Data extracted from a collection:
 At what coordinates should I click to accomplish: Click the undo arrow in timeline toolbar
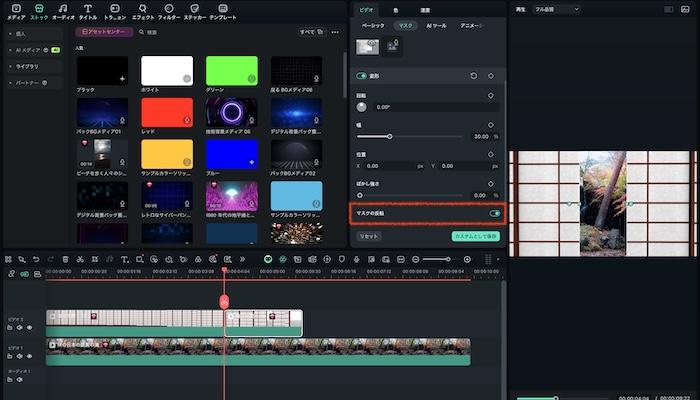click(x=36, y=259)
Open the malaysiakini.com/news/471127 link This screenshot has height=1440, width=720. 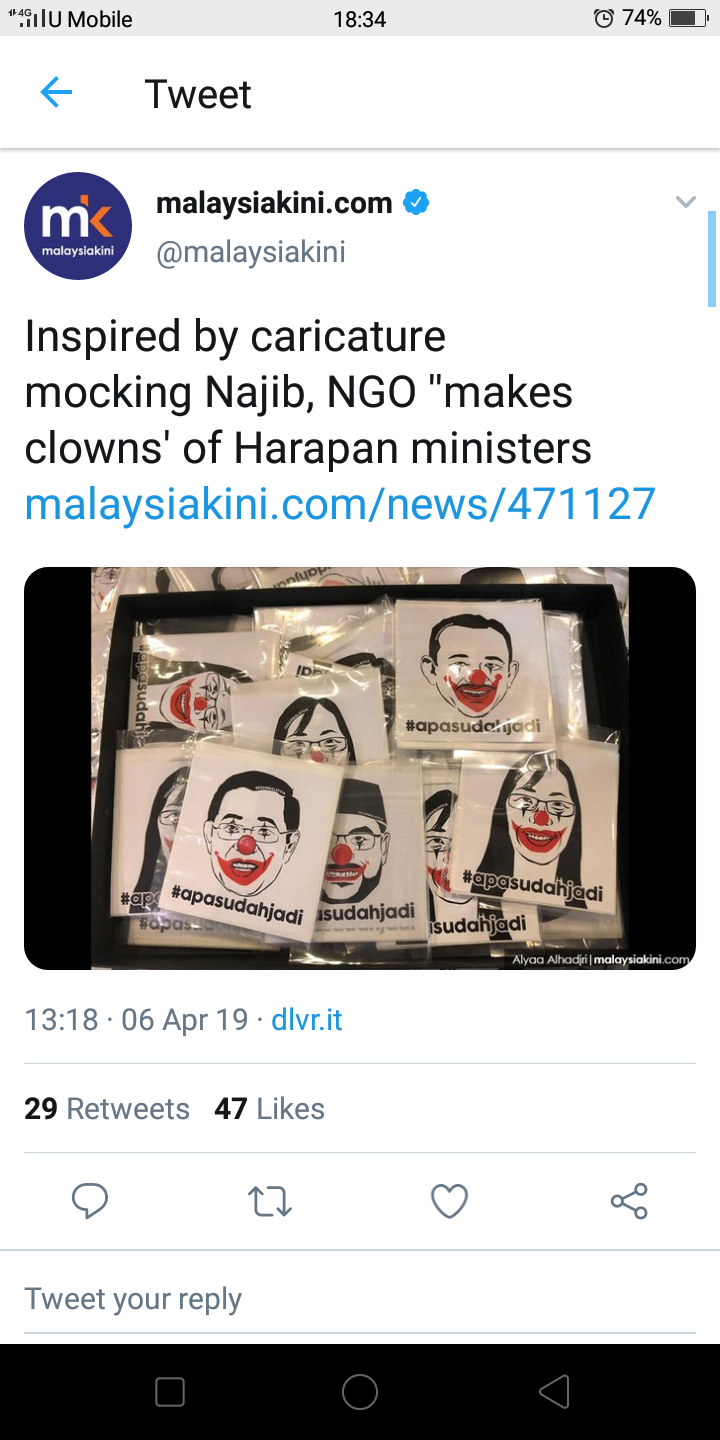point(340,504)
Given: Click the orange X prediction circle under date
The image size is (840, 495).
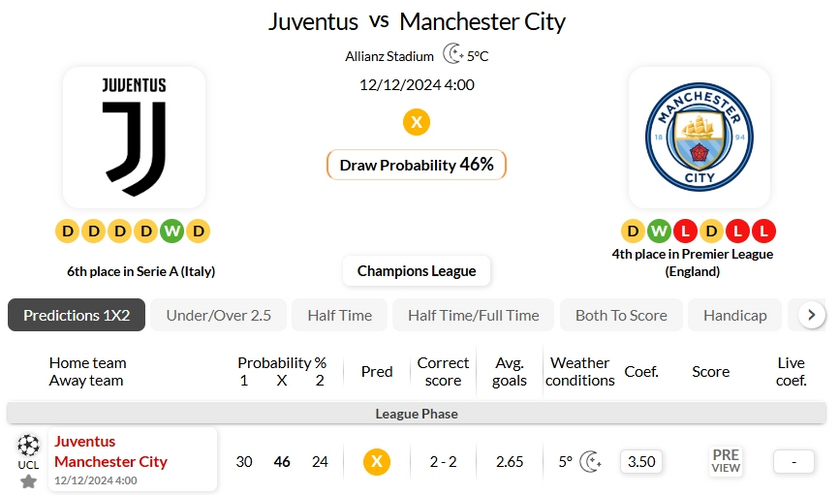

▶ Required work
Exclude the pictures and write out exactly the lines from the one holding "Given: Click the" through the end of the entries, inclusive, and only those.

▶ Expected output
Given: Click the orange X prediction circle under date
The image size is (840, 495).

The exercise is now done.